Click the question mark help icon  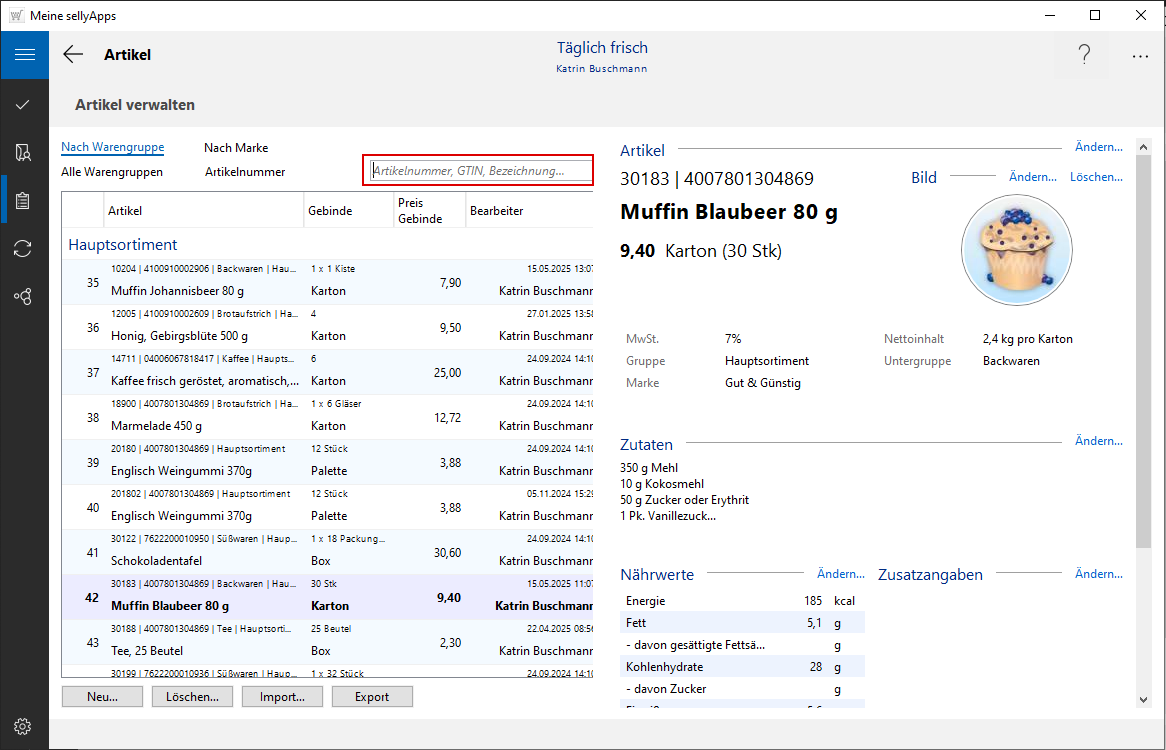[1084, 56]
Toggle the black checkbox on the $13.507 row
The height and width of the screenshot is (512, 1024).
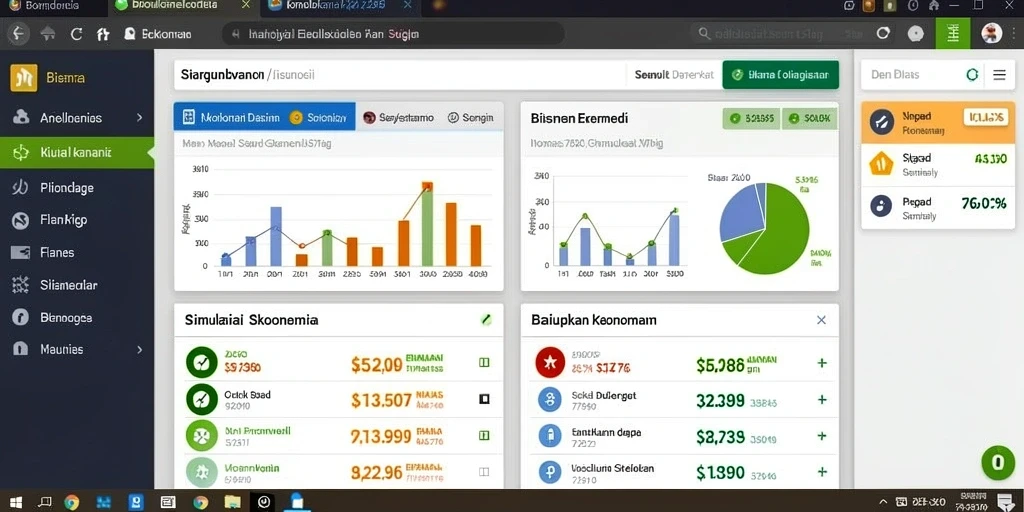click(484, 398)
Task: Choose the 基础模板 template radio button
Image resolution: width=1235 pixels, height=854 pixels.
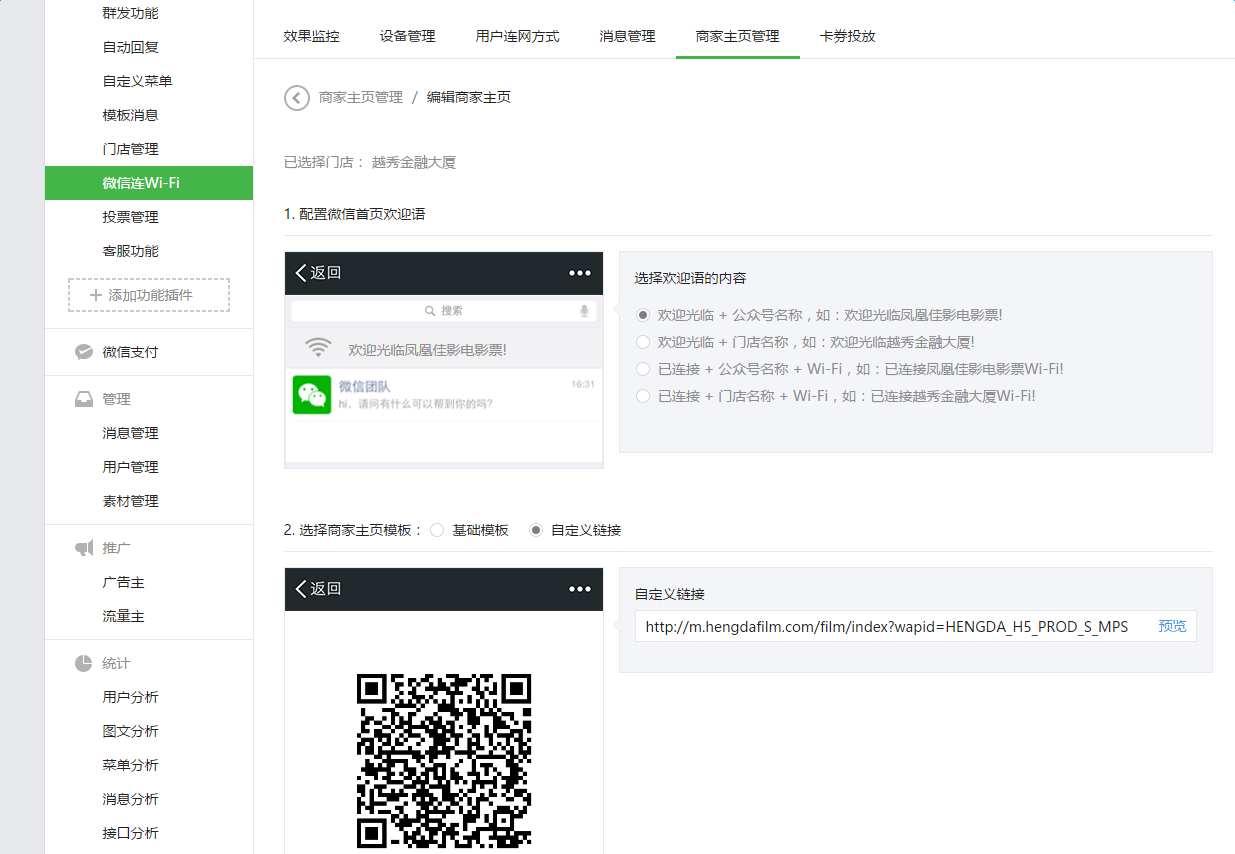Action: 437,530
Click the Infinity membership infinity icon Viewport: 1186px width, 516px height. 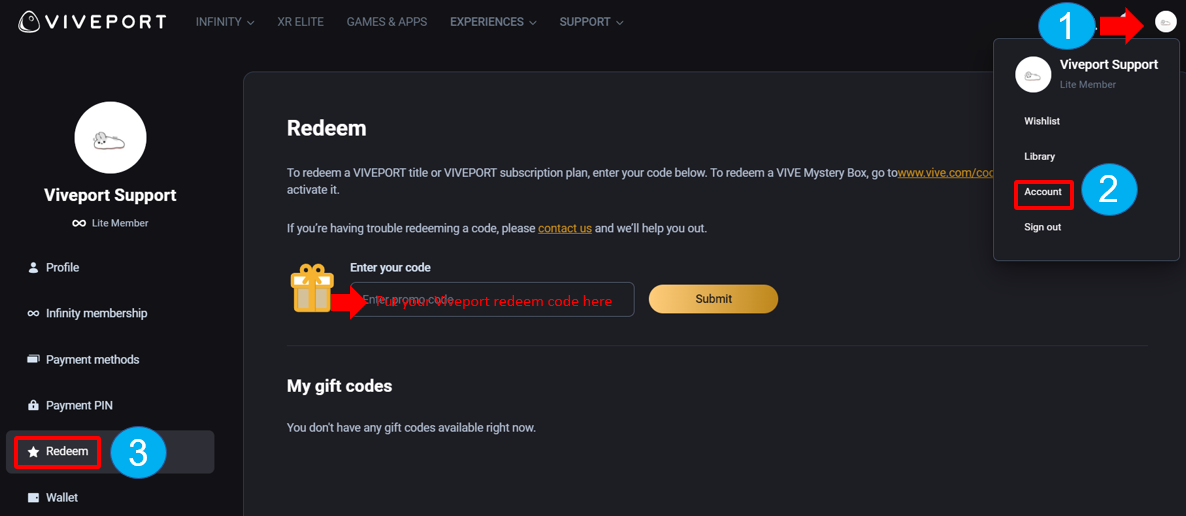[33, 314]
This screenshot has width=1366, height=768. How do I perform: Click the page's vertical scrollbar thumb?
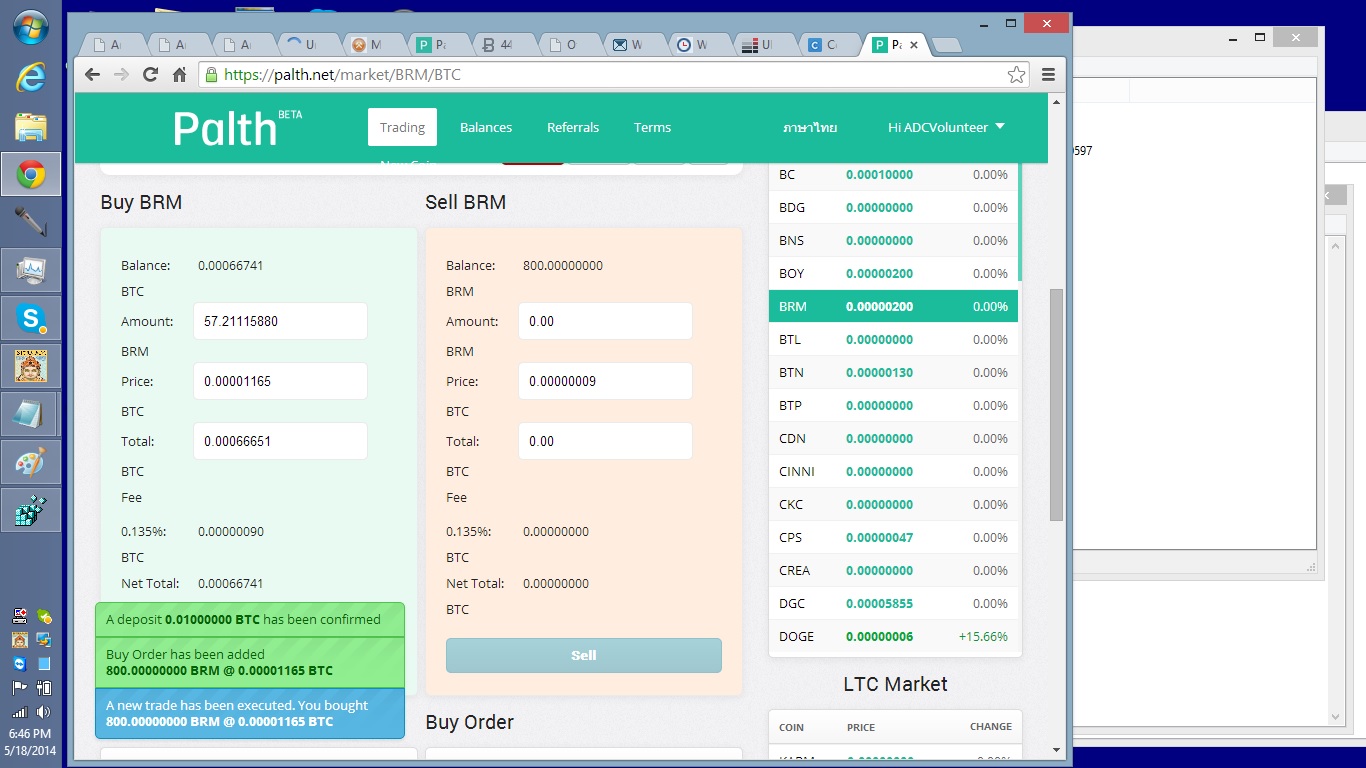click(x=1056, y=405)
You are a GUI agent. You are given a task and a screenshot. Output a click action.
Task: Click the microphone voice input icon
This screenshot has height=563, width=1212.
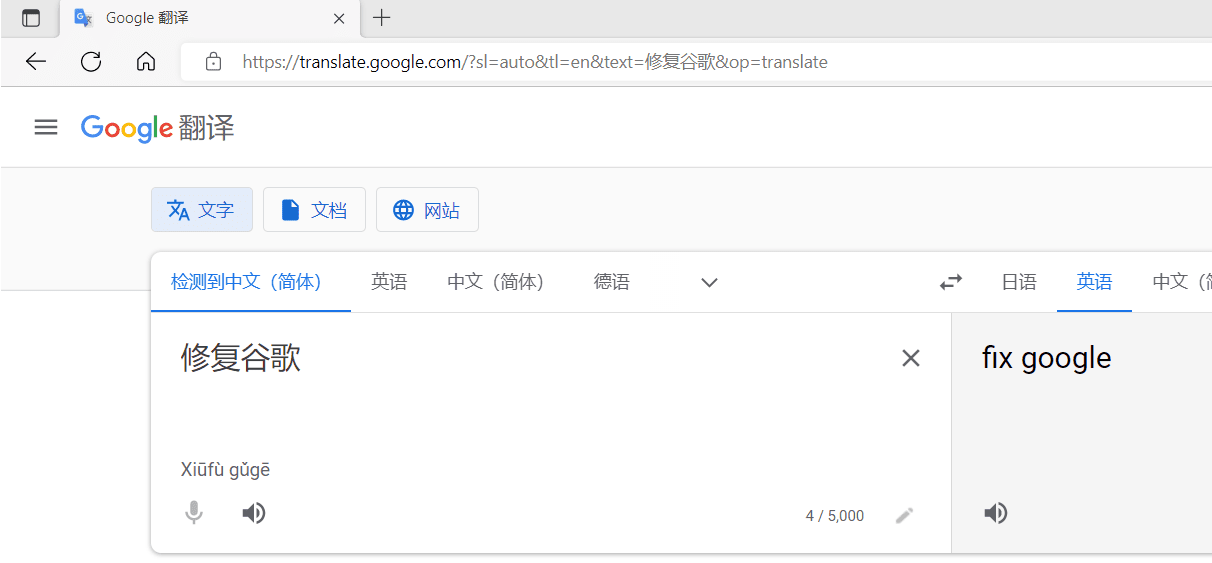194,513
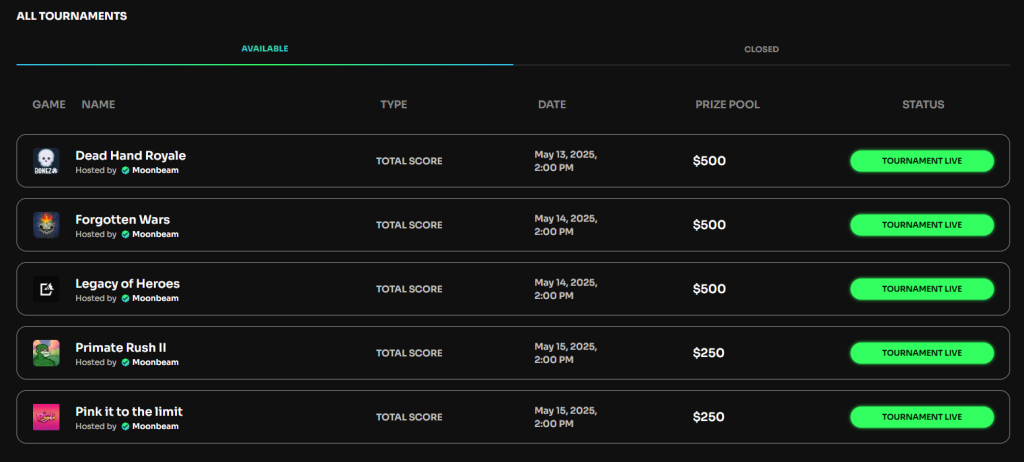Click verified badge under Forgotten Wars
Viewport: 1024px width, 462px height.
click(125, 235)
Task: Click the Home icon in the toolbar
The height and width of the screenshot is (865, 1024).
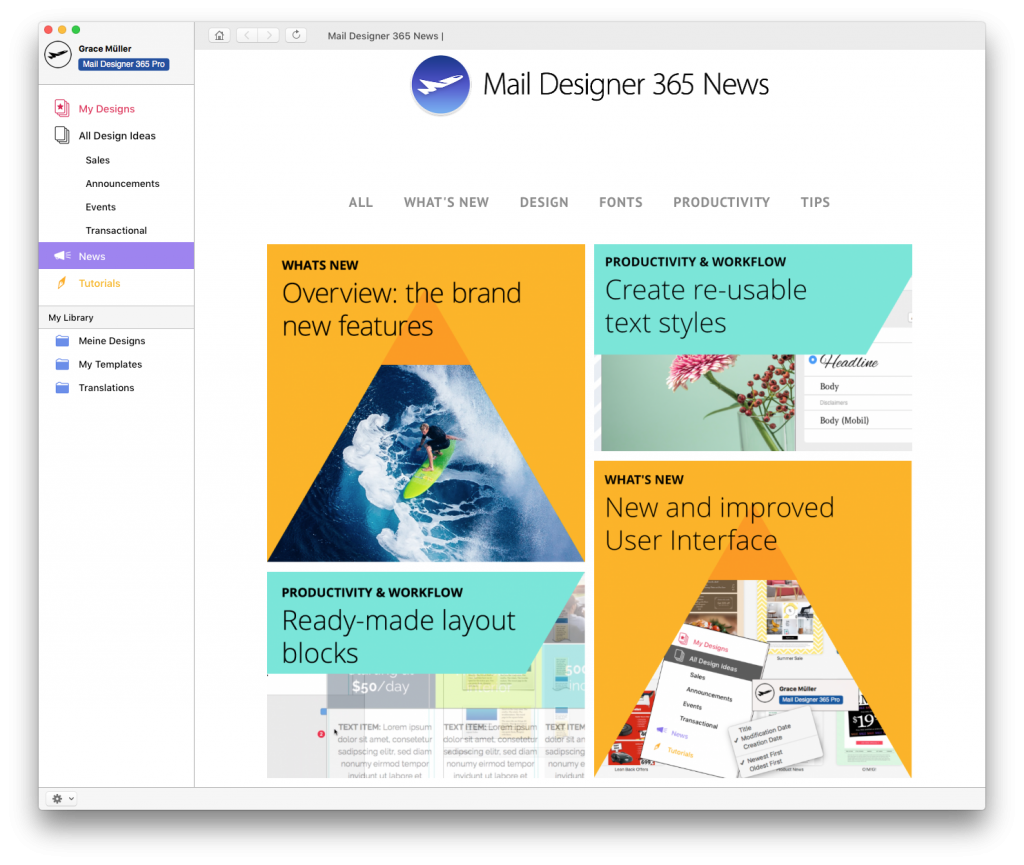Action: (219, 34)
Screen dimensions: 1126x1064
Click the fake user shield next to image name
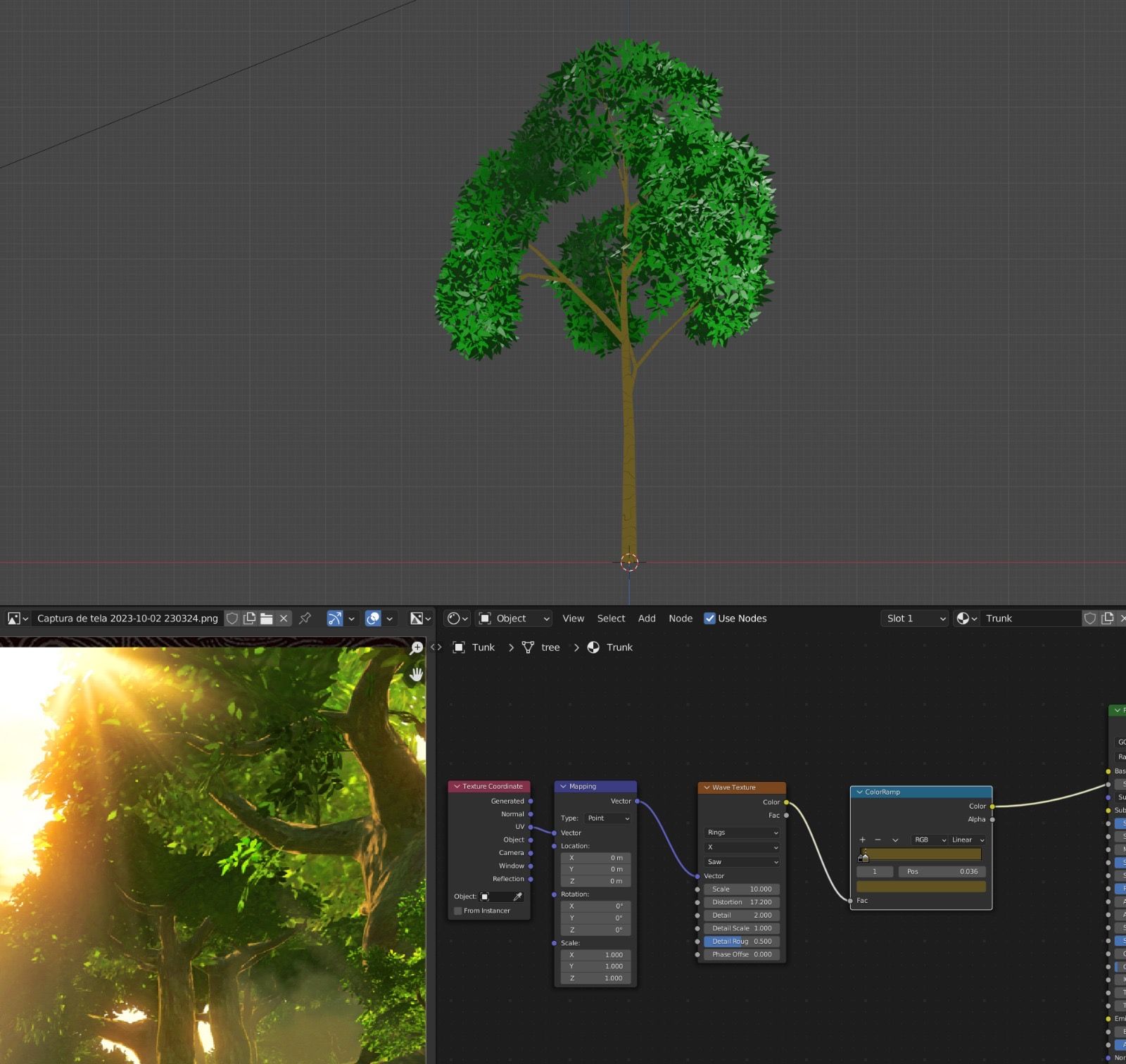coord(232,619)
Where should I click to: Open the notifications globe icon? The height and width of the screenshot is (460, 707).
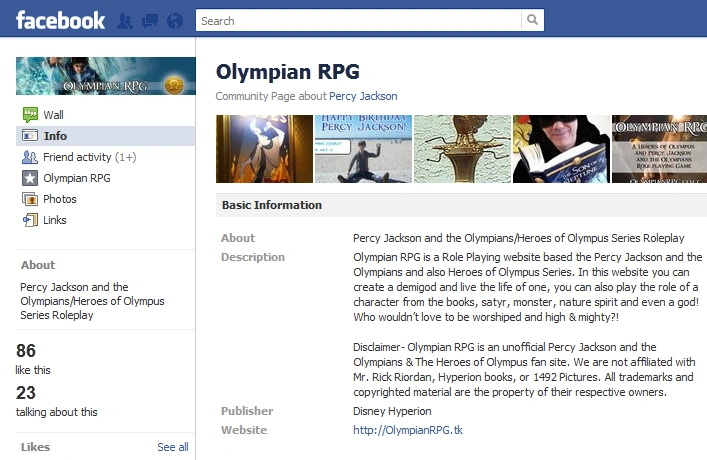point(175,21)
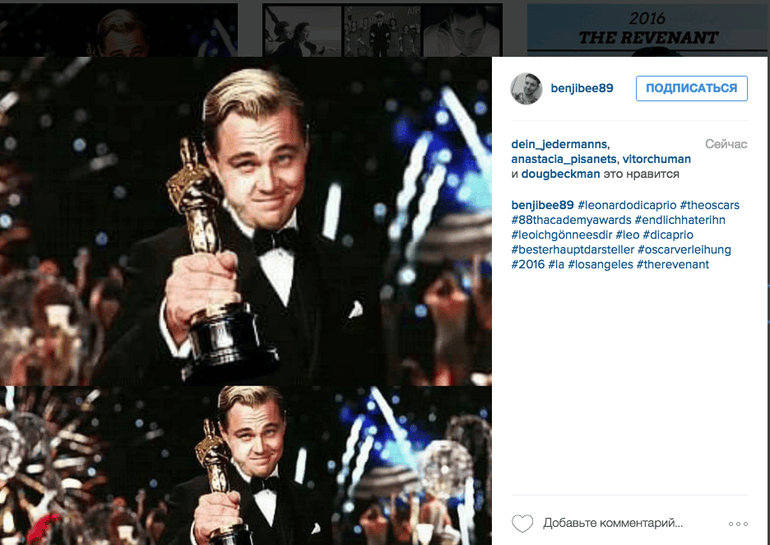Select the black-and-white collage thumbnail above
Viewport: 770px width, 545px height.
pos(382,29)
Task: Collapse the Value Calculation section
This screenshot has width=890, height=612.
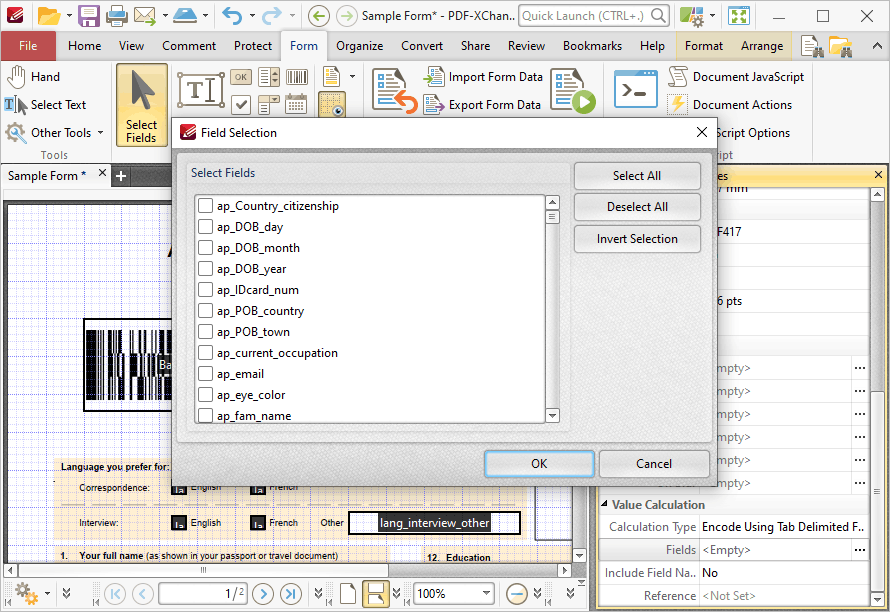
··········
→ Assigned task
Set down word for word every line from the line containing "Where should I" through the last line of the entries, and nothing more; no pictures.

→ Answer to this problem
Where should I click to: Open the notifications globe icon? The height and width of the screenshot is (460, 707).
point(175,21)
Select the black-and-white collage thumbnail above
Viewport: 770px width, 545px height.
pos(382,29)
Task: Collapse the Value Calculation section
This screenshot has width=890, height=612.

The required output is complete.